Раз он купил книжечку, составленную из некоторых произведений Андреева и моих, с пышным заголовком («Восходящие звезды») и с нашими портретами на обложке, — ездил на набережную и возвратился усталый, с зелено-серым лицом, с пепельными губами, но с затаенным блеском в глазах, в том внутреннем возбуждении, которое вспыхивало в нем порою по самому ничтожному поводу, означая, что этот ничтожный повод был толчком для творческой игры его мысли, пробудил того Чехова, который когда-то сказал в молодом задоре Короленко: «Хотите напишу рассказ вот про эту пепельницу?» И как молодо хохотал он в этот день, фантазируя, с каким благоговением могут читать эту книжечку где-нибудь в Мариуполе, Бердянске, и глядя то на мой портрет, — я вышел щеголеватым брюнетом, — то на портрет Андреева в поддевке:
— Это французский депутат Букишоч, а это казак Ашинов…

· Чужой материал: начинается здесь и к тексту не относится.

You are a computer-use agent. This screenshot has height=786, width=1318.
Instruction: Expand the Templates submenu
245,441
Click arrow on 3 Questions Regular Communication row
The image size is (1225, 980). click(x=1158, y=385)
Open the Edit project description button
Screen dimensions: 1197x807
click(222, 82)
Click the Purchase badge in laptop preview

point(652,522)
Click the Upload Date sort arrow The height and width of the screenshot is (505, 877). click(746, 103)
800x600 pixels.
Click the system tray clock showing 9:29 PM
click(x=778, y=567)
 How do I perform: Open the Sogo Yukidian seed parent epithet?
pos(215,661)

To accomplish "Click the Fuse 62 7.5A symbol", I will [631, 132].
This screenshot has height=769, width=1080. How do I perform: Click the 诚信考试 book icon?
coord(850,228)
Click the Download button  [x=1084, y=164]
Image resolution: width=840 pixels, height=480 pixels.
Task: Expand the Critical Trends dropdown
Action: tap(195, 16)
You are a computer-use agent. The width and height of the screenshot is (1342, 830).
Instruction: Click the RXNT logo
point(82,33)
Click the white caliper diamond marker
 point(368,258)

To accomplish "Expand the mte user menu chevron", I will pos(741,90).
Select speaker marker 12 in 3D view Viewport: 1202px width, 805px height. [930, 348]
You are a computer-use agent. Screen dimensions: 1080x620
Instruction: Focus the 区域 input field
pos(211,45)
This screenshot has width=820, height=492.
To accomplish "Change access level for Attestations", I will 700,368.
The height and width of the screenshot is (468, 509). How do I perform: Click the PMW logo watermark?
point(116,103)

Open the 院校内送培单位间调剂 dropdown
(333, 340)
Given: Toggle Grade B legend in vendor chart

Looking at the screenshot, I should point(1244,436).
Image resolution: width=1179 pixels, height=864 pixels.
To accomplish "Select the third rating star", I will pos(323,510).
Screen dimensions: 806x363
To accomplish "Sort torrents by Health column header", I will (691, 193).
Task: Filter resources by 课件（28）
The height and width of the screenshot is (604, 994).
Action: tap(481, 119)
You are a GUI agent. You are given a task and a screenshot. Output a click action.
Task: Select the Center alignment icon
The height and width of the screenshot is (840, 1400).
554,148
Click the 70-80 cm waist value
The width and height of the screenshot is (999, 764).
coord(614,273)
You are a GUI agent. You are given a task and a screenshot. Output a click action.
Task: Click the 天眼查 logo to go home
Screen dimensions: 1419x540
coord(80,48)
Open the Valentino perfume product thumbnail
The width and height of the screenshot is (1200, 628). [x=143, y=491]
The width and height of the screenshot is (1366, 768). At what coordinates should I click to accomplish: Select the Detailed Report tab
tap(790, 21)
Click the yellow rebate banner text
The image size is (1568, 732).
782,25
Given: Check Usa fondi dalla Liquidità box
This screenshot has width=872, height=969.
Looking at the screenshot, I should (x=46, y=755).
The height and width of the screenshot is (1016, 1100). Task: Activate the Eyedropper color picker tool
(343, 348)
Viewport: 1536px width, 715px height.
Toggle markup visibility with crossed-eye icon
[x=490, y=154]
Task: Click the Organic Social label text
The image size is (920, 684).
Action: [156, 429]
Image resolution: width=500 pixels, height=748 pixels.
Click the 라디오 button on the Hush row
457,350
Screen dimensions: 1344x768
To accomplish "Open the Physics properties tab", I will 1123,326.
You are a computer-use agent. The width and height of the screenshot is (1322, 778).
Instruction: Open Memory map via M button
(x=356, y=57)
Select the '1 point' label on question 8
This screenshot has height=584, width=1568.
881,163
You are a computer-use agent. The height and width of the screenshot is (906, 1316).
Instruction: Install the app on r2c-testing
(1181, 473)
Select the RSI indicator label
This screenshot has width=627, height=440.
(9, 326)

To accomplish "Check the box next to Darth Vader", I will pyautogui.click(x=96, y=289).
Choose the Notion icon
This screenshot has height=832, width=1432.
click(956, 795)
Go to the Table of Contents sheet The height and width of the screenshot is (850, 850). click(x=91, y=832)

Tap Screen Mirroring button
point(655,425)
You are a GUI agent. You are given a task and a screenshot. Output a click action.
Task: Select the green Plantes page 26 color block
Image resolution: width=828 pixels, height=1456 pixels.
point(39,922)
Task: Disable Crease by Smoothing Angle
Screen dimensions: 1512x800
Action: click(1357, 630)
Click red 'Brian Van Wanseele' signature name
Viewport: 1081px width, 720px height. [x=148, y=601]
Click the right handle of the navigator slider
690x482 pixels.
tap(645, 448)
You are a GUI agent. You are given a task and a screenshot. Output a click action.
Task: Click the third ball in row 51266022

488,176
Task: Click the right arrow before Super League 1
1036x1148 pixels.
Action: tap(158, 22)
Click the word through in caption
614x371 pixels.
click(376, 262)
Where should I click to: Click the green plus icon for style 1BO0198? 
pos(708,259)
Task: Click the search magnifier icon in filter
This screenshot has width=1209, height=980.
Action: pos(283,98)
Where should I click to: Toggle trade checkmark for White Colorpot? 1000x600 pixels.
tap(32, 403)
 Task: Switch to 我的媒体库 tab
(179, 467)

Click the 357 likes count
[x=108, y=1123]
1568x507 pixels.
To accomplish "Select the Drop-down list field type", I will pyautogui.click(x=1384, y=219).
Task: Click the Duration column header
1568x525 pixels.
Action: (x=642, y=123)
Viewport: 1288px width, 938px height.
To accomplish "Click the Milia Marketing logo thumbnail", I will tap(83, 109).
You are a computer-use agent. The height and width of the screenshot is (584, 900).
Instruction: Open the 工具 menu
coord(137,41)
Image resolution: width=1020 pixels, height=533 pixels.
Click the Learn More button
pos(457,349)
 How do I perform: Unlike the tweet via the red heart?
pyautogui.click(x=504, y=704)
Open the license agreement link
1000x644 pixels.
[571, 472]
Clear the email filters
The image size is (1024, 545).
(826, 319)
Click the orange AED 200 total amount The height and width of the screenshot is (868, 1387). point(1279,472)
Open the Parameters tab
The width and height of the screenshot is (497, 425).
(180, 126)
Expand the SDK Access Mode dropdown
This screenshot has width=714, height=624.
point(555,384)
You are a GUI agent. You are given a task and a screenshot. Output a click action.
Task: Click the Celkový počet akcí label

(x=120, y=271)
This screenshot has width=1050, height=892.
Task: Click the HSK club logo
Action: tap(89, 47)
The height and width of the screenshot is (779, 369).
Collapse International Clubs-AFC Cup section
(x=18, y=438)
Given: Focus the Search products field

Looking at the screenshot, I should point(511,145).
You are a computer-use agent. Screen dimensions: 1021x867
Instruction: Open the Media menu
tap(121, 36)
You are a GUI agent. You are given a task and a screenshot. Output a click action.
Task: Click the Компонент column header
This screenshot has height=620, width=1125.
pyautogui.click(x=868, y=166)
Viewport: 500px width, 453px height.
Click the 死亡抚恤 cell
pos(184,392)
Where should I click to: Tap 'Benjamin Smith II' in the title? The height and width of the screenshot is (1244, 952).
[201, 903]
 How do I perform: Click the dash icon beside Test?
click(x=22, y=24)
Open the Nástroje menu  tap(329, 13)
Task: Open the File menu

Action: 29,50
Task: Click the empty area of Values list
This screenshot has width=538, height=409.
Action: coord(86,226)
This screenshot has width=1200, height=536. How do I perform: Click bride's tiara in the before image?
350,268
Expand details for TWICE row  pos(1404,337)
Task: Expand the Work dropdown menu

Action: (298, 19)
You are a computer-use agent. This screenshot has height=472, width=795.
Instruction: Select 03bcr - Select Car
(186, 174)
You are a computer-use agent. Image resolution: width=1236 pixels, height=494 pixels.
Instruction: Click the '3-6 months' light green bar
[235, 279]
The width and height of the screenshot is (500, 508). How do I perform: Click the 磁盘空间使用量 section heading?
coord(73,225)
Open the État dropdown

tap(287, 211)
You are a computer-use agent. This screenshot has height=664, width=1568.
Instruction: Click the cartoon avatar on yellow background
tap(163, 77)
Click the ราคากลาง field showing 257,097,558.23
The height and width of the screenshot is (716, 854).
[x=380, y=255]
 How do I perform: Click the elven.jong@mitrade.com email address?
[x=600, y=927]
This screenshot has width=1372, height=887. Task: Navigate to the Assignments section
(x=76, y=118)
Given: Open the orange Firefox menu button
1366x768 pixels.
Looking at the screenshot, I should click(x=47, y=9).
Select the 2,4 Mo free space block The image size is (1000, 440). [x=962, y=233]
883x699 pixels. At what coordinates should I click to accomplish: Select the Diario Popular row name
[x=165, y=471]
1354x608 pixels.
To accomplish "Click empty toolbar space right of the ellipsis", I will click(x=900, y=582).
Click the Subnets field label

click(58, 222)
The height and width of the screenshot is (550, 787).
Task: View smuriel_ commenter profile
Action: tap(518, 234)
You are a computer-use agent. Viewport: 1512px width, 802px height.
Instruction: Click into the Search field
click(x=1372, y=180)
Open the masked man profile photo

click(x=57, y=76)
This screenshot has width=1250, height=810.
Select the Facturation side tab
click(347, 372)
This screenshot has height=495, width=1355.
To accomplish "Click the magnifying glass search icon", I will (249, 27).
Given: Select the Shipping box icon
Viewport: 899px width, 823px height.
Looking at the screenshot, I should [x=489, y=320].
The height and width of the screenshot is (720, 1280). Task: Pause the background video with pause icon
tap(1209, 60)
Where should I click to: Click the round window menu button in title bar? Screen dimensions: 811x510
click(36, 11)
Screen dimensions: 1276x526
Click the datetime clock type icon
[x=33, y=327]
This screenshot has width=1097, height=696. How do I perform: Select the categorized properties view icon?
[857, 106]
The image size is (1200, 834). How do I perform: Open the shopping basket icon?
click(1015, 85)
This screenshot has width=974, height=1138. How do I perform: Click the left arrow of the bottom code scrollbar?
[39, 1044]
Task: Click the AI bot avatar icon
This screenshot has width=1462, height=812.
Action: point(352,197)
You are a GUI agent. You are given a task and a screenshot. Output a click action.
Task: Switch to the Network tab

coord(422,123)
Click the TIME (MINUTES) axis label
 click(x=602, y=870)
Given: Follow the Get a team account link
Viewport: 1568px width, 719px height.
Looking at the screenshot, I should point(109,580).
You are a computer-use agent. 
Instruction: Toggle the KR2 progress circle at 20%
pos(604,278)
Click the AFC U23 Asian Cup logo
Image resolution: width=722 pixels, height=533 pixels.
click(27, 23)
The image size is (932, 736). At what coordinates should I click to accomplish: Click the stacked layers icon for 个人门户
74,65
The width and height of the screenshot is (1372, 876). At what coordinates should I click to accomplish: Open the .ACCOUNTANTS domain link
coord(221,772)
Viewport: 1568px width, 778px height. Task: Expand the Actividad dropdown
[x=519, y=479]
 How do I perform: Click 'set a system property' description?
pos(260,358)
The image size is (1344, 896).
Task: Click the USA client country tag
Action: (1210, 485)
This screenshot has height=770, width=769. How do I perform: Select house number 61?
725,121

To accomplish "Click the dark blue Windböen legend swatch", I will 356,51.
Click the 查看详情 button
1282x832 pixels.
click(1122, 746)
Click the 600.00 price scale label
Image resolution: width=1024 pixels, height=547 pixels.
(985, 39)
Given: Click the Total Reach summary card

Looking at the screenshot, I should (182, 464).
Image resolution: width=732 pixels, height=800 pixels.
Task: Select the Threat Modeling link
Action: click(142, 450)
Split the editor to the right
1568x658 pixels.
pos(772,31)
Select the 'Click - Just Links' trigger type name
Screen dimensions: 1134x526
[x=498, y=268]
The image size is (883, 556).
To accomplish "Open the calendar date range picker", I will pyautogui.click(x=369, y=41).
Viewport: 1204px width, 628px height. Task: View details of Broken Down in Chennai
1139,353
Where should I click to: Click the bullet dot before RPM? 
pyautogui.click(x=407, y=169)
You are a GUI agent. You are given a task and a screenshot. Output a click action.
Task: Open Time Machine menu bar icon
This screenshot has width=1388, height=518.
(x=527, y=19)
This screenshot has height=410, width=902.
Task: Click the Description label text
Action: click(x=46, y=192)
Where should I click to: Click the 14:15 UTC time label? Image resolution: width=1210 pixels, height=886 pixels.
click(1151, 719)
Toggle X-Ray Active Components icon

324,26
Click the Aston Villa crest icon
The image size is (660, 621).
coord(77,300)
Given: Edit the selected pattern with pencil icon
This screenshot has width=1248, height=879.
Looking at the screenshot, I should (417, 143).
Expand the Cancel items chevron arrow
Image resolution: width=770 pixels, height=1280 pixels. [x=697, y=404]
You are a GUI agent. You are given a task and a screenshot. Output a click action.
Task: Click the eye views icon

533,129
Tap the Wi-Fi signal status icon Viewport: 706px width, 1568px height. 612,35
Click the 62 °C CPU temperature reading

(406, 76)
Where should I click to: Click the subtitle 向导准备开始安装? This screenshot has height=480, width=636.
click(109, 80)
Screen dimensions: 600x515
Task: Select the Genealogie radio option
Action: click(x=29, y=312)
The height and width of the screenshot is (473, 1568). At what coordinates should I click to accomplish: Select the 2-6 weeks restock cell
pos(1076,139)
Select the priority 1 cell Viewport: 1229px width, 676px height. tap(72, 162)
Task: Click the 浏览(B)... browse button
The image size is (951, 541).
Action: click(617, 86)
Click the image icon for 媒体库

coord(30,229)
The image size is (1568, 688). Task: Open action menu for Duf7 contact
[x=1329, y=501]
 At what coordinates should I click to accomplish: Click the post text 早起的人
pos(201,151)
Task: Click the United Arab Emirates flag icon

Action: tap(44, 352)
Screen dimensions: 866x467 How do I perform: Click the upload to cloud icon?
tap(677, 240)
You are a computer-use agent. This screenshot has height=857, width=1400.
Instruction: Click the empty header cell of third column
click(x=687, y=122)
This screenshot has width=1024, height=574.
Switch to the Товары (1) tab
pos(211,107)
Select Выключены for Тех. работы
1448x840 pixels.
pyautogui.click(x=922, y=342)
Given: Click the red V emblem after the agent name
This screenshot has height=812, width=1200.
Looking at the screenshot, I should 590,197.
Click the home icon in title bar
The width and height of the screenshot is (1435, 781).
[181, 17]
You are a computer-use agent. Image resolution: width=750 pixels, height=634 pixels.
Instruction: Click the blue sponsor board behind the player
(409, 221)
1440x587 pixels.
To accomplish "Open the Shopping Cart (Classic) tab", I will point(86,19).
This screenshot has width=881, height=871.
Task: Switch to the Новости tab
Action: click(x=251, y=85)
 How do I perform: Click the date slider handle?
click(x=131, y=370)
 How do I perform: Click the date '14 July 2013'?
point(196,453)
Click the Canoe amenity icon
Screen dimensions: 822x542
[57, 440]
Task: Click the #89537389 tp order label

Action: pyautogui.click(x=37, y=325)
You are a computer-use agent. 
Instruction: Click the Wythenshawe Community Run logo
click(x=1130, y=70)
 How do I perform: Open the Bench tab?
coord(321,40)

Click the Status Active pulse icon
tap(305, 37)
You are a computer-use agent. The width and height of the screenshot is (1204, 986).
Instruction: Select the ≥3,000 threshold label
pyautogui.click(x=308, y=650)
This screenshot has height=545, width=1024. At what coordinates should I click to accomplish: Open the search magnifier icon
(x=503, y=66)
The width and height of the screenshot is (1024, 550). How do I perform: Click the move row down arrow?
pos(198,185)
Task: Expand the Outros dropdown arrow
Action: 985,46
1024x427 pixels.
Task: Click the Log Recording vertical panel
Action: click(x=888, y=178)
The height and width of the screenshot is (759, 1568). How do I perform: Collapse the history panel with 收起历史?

Помню еще, как смеялся он, когда я рассказал ему однажды о нашем сельском дьяконе, до крупинки съевшем на именинах моего отца фунта два икры. Этой историей он начал свой рассказ «В овраге».
Он любил повторять, что, если человек не работает, не живет постоянно в художественной атмосфере, то, будь он хоть Соломон премудрый, все будет чувствовать себя пустым, бездарным.
Иногда вынимал из стола свою записную книжку и, подняв лицо и блестя стеклами пенсне, мотал ею в воздухе и говорил:
— Ровно сто сюжетов! Да-с, мил-сдарь! Не вам чета, молодым! Работник! Хотите, парочку продам?
Иногда он разрешал себе вечерние прогулки. Раз возвращаемся с такой прогулки уже поздно. Он очень устал, идет через силу, — за последние дни много смочил платков кровью, — молчит, прикрывает глаза. Проходим мимо балкона, за парусиной которого свет и силуэты женщин. И вдруг он открывает глаза и очень громко говорит:
— А слышали? Какой ужас! Бунина убили! В Аутке, у одной татарки!